### Given data
• • • • •

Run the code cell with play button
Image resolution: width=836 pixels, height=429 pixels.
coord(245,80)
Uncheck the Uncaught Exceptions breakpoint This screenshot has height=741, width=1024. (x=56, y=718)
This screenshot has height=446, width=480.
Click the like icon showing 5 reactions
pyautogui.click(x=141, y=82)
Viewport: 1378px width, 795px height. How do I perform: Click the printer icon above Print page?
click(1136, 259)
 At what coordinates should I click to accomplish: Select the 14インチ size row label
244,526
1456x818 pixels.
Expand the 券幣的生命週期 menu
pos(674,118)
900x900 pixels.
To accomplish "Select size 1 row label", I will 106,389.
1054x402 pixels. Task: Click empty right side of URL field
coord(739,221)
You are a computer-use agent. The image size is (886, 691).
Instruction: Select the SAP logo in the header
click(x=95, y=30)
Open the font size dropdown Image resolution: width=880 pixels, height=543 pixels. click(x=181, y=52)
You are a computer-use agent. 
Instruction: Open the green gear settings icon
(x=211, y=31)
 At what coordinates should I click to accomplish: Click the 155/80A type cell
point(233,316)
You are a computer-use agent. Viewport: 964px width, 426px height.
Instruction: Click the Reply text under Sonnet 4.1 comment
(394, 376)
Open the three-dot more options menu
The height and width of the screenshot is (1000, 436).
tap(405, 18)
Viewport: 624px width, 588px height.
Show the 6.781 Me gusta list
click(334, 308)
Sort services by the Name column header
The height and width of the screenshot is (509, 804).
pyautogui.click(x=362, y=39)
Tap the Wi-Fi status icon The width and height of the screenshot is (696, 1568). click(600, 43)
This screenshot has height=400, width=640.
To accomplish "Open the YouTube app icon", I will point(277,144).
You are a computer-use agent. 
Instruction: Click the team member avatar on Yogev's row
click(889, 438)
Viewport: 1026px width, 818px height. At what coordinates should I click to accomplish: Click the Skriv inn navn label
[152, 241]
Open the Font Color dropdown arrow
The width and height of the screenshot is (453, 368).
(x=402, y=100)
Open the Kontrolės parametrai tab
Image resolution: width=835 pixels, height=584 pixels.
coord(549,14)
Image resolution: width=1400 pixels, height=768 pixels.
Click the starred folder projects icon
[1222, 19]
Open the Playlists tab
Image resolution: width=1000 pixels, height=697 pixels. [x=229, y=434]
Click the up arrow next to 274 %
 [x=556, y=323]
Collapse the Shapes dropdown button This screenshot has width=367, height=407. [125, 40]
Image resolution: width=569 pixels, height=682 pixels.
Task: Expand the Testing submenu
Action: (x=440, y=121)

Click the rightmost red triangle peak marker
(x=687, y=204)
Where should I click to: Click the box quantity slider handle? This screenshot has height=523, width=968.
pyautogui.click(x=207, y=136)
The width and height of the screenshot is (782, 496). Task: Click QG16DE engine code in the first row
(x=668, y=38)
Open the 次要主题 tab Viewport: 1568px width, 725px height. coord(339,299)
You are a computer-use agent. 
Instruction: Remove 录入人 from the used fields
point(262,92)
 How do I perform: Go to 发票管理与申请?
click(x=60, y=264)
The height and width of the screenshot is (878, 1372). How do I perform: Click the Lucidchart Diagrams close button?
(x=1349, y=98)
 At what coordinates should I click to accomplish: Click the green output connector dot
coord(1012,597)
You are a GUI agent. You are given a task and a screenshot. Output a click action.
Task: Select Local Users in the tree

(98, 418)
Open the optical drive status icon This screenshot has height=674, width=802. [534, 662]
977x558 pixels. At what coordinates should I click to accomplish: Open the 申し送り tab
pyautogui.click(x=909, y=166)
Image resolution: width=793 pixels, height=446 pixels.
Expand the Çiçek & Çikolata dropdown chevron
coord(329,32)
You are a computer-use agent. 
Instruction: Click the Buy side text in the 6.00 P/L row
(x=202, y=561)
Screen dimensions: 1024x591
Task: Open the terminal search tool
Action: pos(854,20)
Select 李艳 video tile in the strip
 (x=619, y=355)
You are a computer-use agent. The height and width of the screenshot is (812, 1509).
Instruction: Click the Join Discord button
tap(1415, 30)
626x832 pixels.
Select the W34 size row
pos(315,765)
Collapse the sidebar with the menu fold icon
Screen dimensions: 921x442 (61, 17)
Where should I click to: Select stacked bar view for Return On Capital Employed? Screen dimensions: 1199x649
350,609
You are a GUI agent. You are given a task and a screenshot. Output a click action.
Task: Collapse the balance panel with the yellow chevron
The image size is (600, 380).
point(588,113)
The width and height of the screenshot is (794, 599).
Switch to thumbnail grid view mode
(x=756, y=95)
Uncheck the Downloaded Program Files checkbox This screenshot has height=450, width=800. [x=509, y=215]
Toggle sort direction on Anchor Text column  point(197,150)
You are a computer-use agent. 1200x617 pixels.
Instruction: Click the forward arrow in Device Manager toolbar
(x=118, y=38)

• • • • •

Please repeat each line from the one with "You are a computer-use agent. 1200x617" through the last line of the data above, and add nothing.

### Exercise output
You are a computer-use agent. 1200x617 pixels.
Instruction: Click the forward arrow in Device Manager toolbar
(x=118, y=38)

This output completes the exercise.